Ja, das ist schon lange her. Ich führte einen falschen Zug aus, weil meiner logischer war. Bei einem Showmatch gegen Garri Kasparow sah ich im Eröffnungsbuch, dass der Läuferzug nach b7 der Theorie entsprach. Kasparow packte den Läufer an, hob ihn hoch, und ich gab Läufer nach b7 ein. Drei Züge später merkte ich erst, dass er den Läufer nach a6 gezogen hatte. Seit dieser Erfahrung mache ich langsamer und schaue noch mal genau hin.

Die aktuelle Fritz-Version berechnet zwischen acht und zehn Millionen Stellungen pro Sekunde. Mehr als doppelt so viele wie Fritz 7 in Bahrain 2002 beim 4:4 gegen Kramnik. Wie viele Züge kann das Programm heute vorausrechnen?

Gibt es eine klare Gewinnfortsetzung, wird das Programm schneller und verwirft Züge rascher. Im Endspiel rechnet Fritz bei weniger Möglichkeiten auch flotter. Die höchste Suchtiefe in der ersten Partie lag bei 15 Zugpaaren.

Wie würde ein Wettkampf über sechs Partien zwischen Ihnen und Fritz enden?

Das kann ich mit sehr hoher Wahrscheinlichkeit vorhersagen: 0:6.

Nicht einmal Sie wissen, wie man es schlagen kann?

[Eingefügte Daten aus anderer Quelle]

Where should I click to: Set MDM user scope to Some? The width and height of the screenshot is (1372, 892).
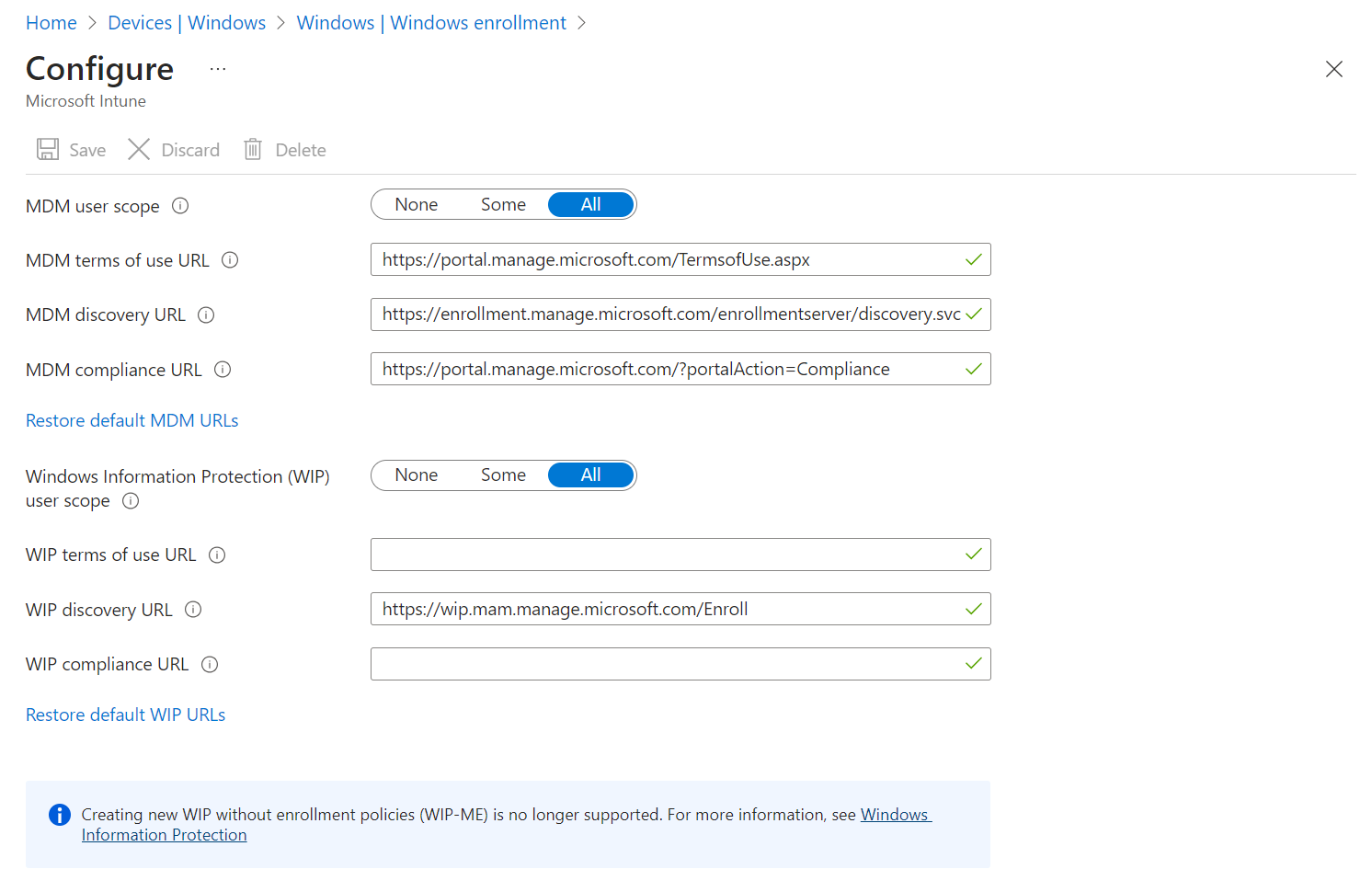pyautogui.click(x=503, y=205)
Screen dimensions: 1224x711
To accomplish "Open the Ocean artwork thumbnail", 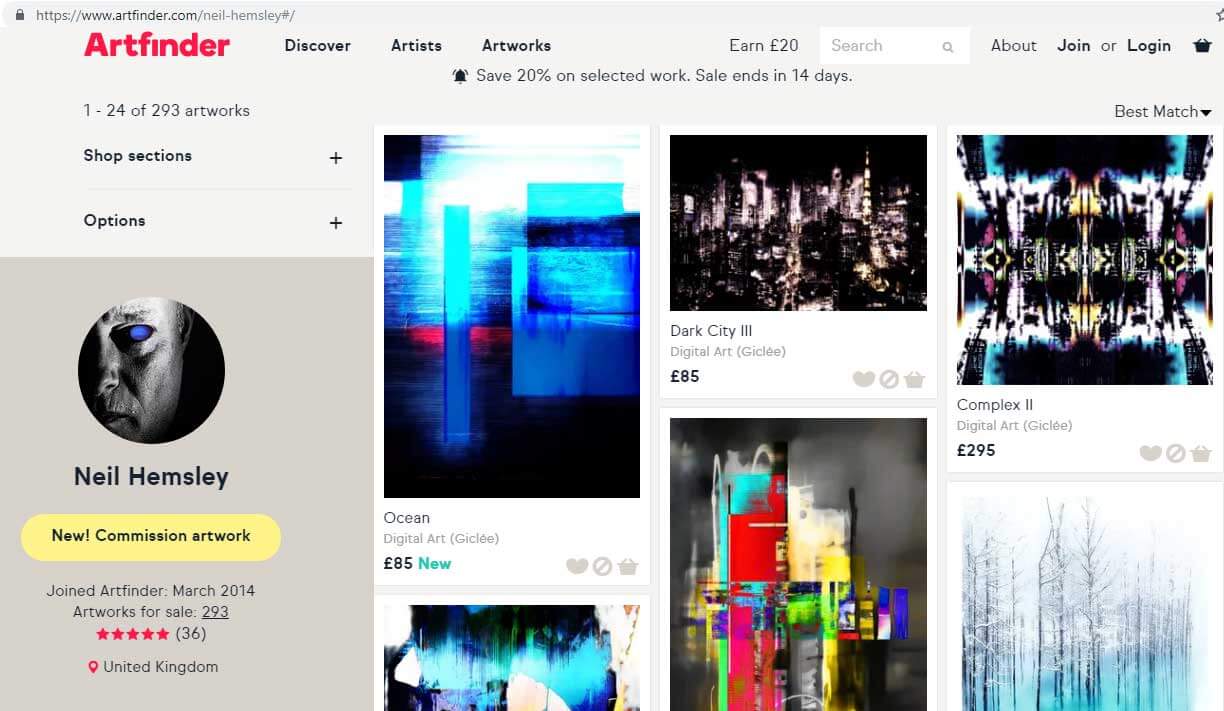I will (512, 316).
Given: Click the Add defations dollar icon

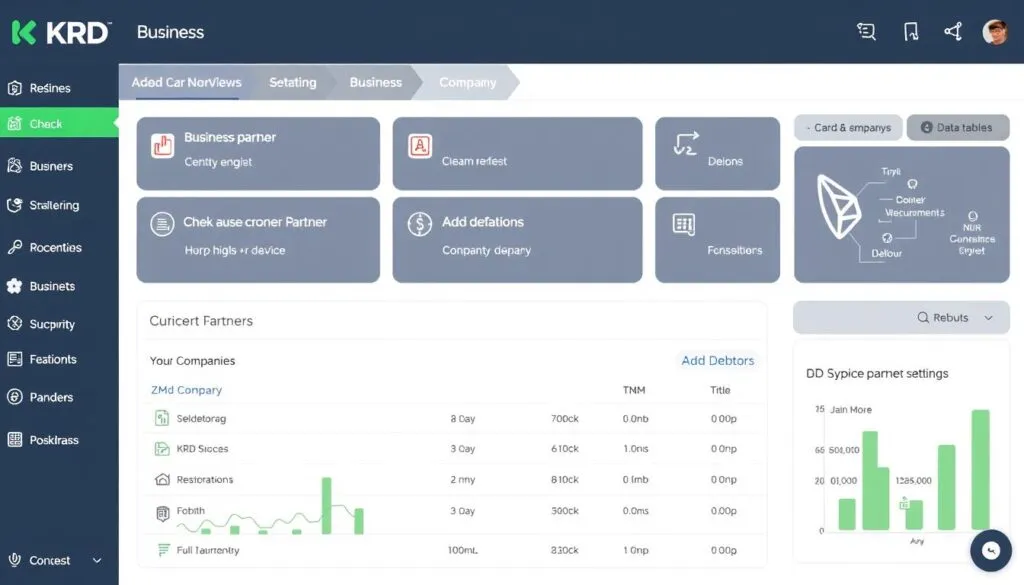Looking at the screenshot, I should coord(419,224).
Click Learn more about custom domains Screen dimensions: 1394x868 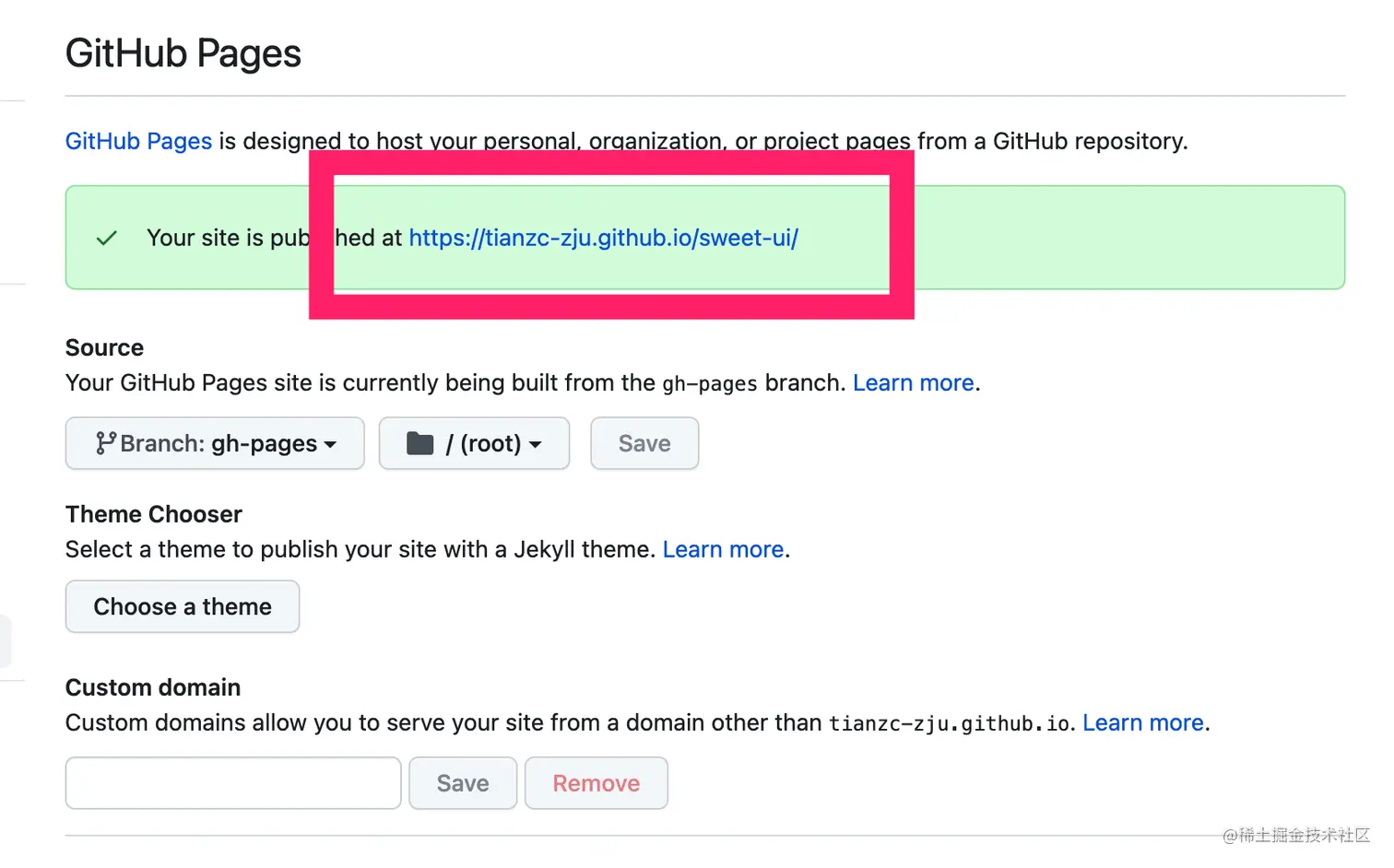coord(1142,722)
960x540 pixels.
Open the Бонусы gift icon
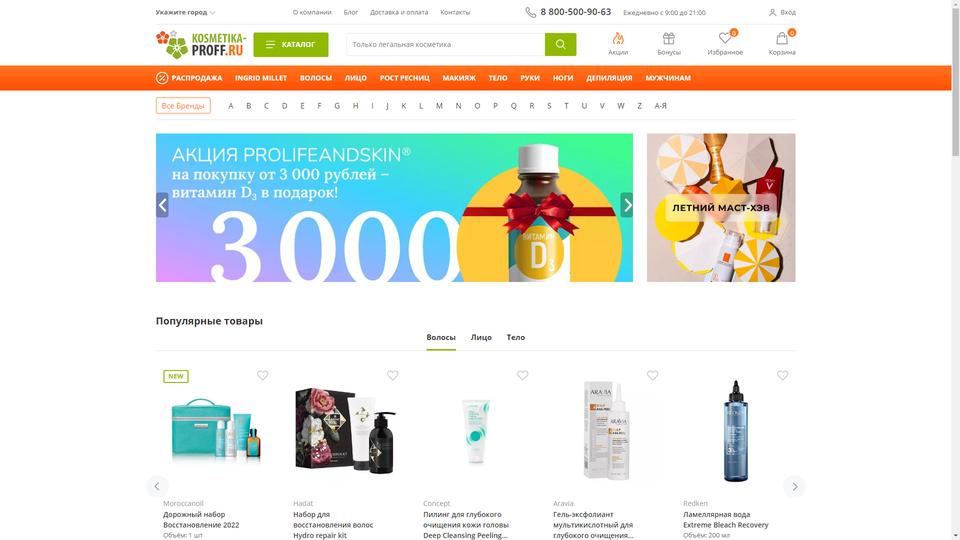click(669, 39)
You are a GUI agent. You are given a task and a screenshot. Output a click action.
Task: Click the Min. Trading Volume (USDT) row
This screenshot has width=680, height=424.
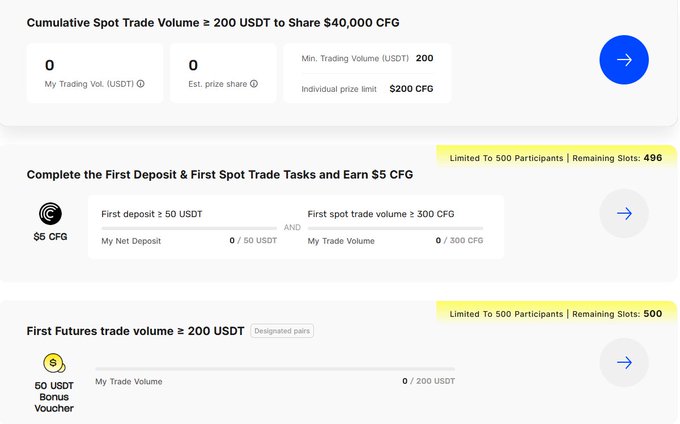367,59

Ich weiß es im Prinzip, kann es jedoch nicht umsetzen. Man muss Stellungen herbeiführen, in denen Fritz ein Plan fehlt. Ich möchte es angesichts des Duells gegen Kramnik nicht zu sehr vertiefen. Man muss die Stellung verrammeln, um danach einen langfristigen Plan auf einem Flügel einzuleiten. Dann reicht die Suchtiefe von Fritz nicht. Das lassen wir jedoch gegen Kramnik nicht zu.

Im Raumschiff „Enterprise“ erkennt Mr. Spock, dass der Bordcomputer eine Macke haben muss, da er ihn plötzlich im dreidimensionalen Schach schlägt. Wann sind Schachprogramme unbesiegbar für Menschen?

Ich schätze, das ist in fünf bis zehn Jahren der Fall.

Ist die Aussicht auf ein 0:6 nicht deprimierend für Sie?

Nein, es ist ja auch ganz nett, wenn mein Kind so gut wird. Ich sitze dann im Prinzip ebenso auf der anderen Seite und schlage mich dann eben selbst mit 6:0.

Aber wird Schach durch die Überlegenheit der Maschine nicht entzaubert und der Mensch verliert die Lust am Spiel dagegen?

Nein. Fritz kann sich der Spielstärke des Gegners anpassen und gewinnt dann nicht mehr als sechzig Prozent der Partien. Dieser spezielle Modus nennt sich „Freund“.

Schalten Sie den „Freund“-Modus demnächst gegen Kramnik ein?

Ich glaube nicht, dass das hier schon der Fall sein wird. Bisher spielte Kramnik sehr stark und besaß Vorteile. Er spielt schlau und kann so noch länger bestehen.